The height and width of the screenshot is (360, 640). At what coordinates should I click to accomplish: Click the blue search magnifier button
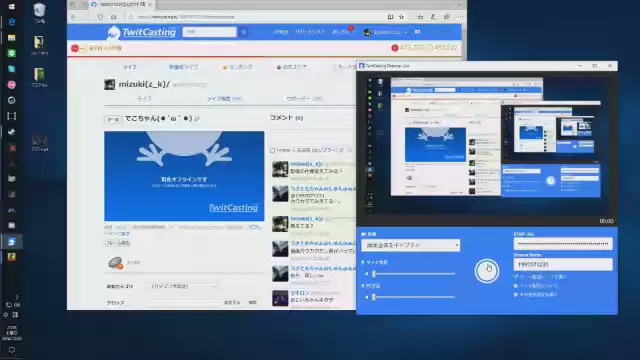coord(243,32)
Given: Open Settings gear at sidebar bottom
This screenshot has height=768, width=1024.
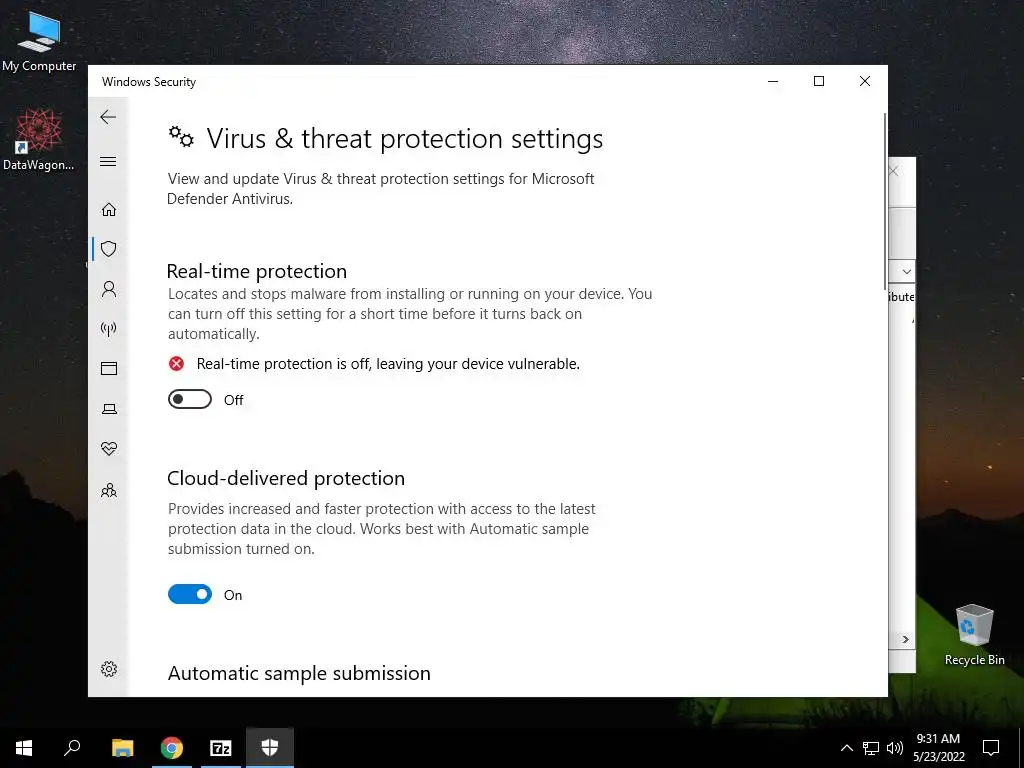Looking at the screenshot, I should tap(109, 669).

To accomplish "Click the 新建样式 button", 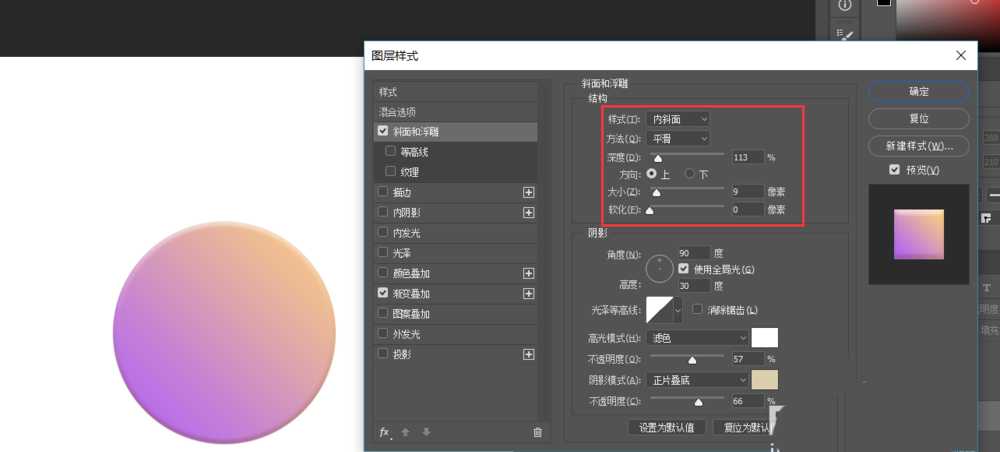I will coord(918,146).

****

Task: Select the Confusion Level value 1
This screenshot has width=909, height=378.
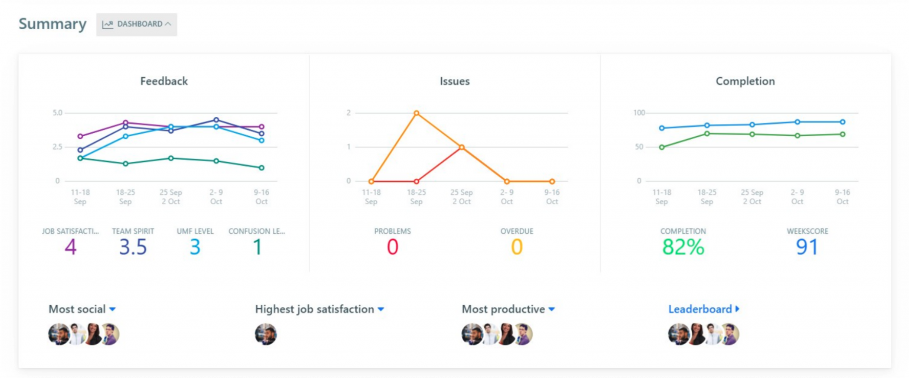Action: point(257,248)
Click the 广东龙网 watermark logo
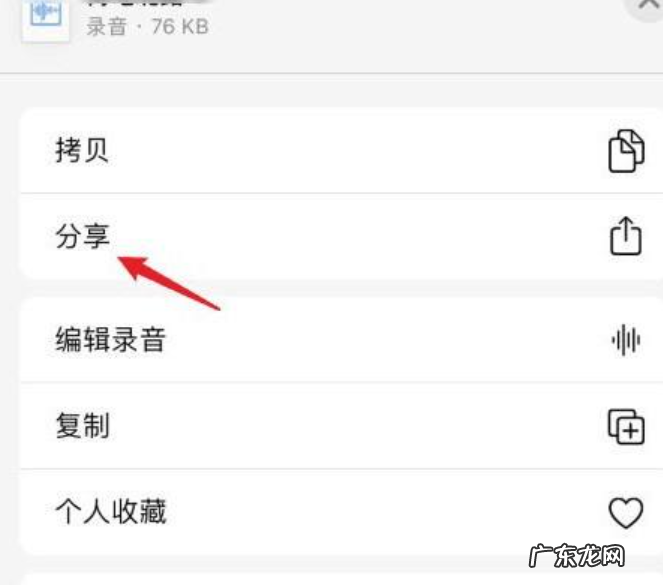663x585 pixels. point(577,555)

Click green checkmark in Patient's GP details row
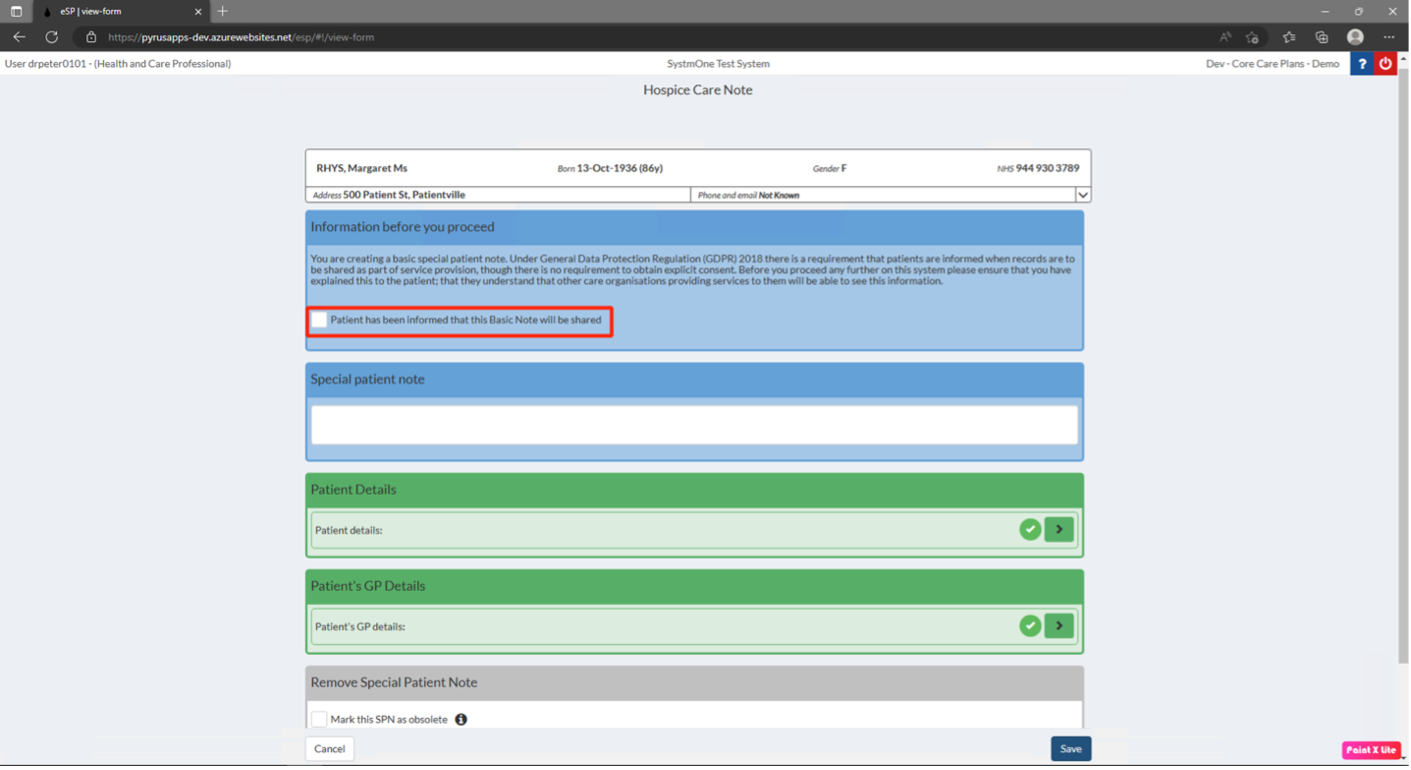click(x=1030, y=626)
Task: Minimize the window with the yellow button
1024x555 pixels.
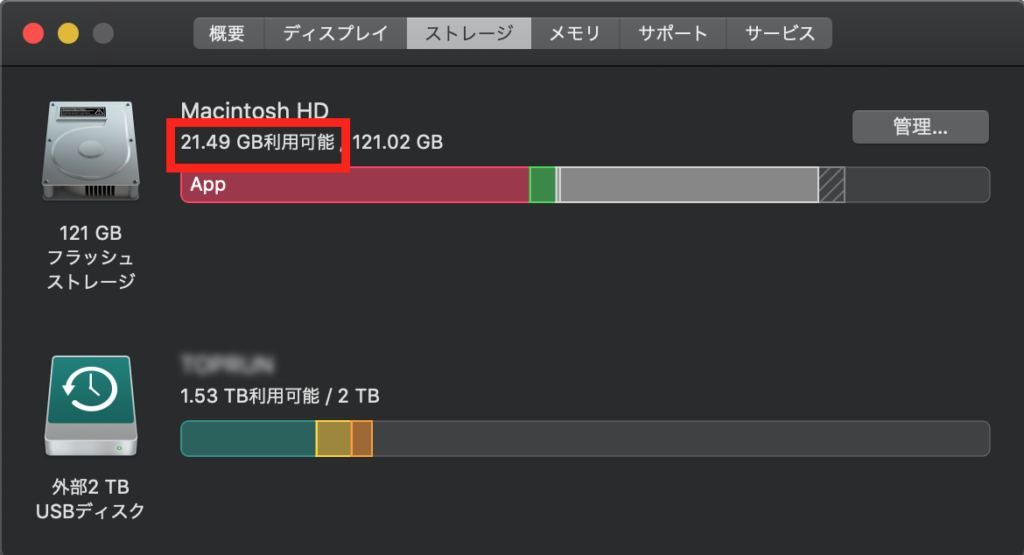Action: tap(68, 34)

****

Activity:
Check each line of the data above for the word "Task" and copy the ones where it is found.

Answer box:
Task: Select the Confusion Level value 1
Task: Minimize the window with the yellow button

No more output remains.